Passage fourni ->
Le commerce dut évidemment se ressentir de cet état de choses. La ligne de circonvallation devenait chaque jour plus difficile à franchir. Le commerce par mer, le cabotage, n’était guère plus aisé. Brown, avec l’escadrille argentine composée de sept voiles, exerçait une surveillance sévère sur toutes les parties de la côte : il rencontrait d’autant moins d’obstacles que ses adversaires n’avaient pas un seul bâtiment de guerre à lui opposer.

Cette situation, dont il était difficile de prévoir le terme, alarma justement les négocians étrangers. Leurs magasins étaient encombrés de marchandises, et ils avaient un grand capital en circulation, sans espoir de pouvoir de long-temps en effectuer le recouvrement. De là leurs plaintes et leurs reproches. Mais que pouvaient l’amiral et le consul français ? que pouvait notre gouvernement ? Était-il en droit de faire cesser les hostilités entre deux états indépendans et qui ont par cela même le droit de paix et de guerre ? Eût-on voulu s’écarter du système de non-intervention, était-ce chose facile, prudente, sensée, de jeter son veto au milieu d’une lutte acharnée qui nous est étrangère, et cela à deux mille cinq cents lieues de nos frontières ? Eût-elle voulu se faire le don Quichotte de la paix universelle, la France aurait-elle sagement agi en se chargeant seule d’un rôle qui aurait pu paraître suspect ? Il suffisait, disait-on, de la médiation de la France et de l’Angleterre pour faire déposer sur-le-champ les armes aux deux partis. Nous ne croyons pas que cette médiation aurait eu tout le succès qu’on en attendait. Il est constant que les ouvertures qui furent conjointement faites avant le combat de l’Arroyo-Grande, par MM. le comte de Ludre et de Mandeville, sans l’autorisation, il est vrai, de leurs gouvernemens respectifs, furent péremptoirement repoussées par le chef de la République Argentine. D’ailleurs, cette médiation, eût-elle été officiellement offerte, eût-elle été acceptée, aurait pu suspendre temporairement les hostilités, mais nullement amener une paix solide et durable.

Consigne A -> D'après le passage fourni, de combien de voiles se composait l'escadrille argentine de Brown ?

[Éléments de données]
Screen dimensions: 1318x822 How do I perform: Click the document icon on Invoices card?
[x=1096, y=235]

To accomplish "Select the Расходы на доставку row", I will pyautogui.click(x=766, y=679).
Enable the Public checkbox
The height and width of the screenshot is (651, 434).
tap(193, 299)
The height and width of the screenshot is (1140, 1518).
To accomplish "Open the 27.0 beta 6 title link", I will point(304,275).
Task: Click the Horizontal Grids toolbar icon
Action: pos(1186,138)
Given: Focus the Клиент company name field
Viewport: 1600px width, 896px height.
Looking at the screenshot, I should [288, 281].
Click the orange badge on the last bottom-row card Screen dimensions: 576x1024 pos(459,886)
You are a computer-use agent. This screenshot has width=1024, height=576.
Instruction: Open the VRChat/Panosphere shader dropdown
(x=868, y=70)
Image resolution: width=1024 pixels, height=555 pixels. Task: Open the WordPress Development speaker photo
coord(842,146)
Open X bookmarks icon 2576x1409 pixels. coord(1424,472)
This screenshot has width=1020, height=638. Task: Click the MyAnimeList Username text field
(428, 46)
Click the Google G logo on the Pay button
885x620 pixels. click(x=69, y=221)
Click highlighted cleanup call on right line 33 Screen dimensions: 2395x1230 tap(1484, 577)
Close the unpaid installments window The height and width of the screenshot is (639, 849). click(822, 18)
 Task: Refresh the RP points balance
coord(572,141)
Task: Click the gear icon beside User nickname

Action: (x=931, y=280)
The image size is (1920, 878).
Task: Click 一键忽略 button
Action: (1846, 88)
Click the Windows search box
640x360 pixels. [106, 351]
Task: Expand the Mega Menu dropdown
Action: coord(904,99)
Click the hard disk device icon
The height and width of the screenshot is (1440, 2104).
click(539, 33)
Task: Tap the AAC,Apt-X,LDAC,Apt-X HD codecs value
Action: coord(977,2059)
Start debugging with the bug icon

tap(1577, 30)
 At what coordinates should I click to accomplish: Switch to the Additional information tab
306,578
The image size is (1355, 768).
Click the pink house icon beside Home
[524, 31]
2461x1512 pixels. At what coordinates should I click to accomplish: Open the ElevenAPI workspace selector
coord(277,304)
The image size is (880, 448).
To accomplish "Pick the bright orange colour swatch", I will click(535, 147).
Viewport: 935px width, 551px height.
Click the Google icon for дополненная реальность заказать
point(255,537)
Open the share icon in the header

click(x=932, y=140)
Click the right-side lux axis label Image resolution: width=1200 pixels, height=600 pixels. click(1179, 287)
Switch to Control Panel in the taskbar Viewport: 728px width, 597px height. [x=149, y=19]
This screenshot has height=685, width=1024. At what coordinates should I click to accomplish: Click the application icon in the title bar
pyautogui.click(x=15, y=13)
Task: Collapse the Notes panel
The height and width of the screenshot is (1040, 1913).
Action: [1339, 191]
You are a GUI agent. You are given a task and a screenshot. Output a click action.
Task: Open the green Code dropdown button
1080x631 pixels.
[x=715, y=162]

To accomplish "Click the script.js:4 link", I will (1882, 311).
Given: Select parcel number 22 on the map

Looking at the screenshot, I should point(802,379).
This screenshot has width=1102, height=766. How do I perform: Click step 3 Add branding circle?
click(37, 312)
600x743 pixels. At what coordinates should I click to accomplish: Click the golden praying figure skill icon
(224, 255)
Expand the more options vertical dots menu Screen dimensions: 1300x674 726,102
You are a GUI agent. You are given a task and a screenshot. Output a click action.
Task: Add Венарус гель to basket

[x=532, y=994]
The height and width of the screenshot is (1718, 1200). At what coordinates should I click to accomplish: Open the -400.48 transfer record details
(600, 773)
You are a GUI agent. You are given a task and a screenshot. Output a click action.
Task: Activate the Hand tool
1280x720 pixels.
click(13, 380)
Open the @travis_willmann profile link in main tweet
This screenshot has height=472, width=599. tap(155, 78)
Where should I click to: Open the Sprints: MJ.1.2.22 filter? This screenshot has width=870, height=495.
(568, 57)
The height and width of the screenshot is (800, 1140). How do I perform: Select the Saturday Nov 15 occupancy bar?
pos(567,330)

Consigne B -> Dans les enregistrements, modifiez les lignes qui vont de celle contenant "Open X bookmarks" jusqu'à celle contenant "Action: coord(904,99)", ces deux lignes comprises, en remplaçant "unpaid installments" par "pending payments". Redonnez uniquement ces lignes, tout le reste étant inchangé.

Bonne réponse A -> Elle se composait de sept voiles.

Bonne réponse B ->
Open X bookmarks icon 2576x1409 pixels. coord(1424,472)
This screenshot has width=1020, height=638. Task: Click the MyAnimeList Username text field
(428, 46)
Click the Google G logo on the Pay button
885x620 pixels. click(x=69, y=221)
Click highlighted cleanup call on right line 33 Screen dimensions: 2395x1230 tap(1484, 577)
Close the pending payments window The height and width of the screenshot is (639, 849). click(822, 18)
 Task: Refresh the RP points balance
coord(572,141)
Task: Click the gear icon beside User nickname

Action: (x=931, y=280)
The image size is (1920, 878).
Task: Click 一键忽略 button
Action: (1846, 88)
Click the Windows search box
640x360 pixels. [106, 351]
Task: Expand the Mega Menu dropdown
Action: coord(904,99)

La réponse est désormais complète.